___ DATA TO PROCESS ___

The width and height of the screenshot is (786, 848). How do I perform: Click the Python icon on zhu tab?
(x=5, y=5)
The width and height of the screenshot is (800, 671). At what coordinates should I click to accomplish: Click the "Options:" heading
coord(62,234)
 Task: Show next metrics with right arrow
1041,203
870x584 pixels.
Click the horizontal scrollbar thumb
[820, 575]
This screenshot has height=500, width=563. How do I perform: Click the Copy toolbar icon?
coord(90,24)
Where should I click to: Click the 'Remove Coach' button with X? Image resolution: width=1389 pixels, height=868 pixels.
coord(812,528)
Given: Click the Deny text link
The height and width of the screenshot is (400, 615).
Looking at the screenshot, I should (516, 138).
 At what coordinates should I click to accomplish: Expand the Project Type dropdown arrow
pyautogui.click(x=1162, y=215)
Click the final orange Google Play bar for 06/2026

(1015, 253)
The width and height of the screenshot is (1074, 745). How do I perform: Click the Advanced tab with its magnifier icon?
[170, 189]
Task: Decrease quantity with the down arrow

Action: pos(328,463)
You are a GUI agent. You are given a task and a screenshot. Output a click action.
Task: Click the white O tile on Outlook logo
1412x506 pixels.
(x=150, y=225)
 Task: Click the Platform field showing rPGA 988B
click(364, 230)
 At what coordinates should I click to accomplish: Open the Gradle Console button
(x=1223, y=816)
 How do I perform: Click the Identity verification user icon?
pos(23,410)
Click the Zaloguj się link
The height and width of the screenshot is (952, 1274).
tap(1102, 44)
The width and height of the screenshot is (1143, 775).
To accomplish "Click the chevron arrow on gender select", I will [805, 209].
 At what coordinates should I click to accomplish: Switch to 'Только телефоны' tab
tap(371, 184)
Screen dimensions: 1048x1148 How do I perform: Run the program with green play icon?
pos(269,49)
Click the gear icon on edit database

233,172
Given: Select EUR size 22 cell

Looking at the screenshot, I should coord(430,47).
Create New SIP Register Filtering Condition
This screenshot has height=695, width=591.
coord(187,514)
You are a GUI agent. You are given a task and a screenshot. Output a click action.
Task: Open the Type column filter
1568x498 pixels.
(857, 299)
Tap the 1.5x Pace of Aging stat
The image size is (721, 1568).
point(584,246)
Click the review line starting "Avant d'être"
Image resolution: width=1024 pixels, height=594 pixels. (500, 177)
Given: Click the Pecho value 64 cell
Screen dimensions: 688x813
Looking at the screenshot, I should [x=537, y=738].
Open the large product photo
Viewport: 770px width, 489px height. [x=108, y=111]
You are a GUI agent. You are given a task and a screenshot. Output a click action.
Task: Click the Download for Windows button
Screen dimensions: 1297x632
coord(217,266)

___

◆ WHAT IS EXPECTED
Give back exactly the lines that run from the line with "Open the large product photo" through the close of the material, counting both ends, and nothing more.

◆ COMPLETED EXERCISE
Open the large product photo
Viewport: 770px width, 489px height. [x=108, y=111]
You are a GUI agent. You are given a task and a screenshot. Output a click action.
Task: Click the Download for Windows button
Screen dimensions: 1297x632
coord(217,266)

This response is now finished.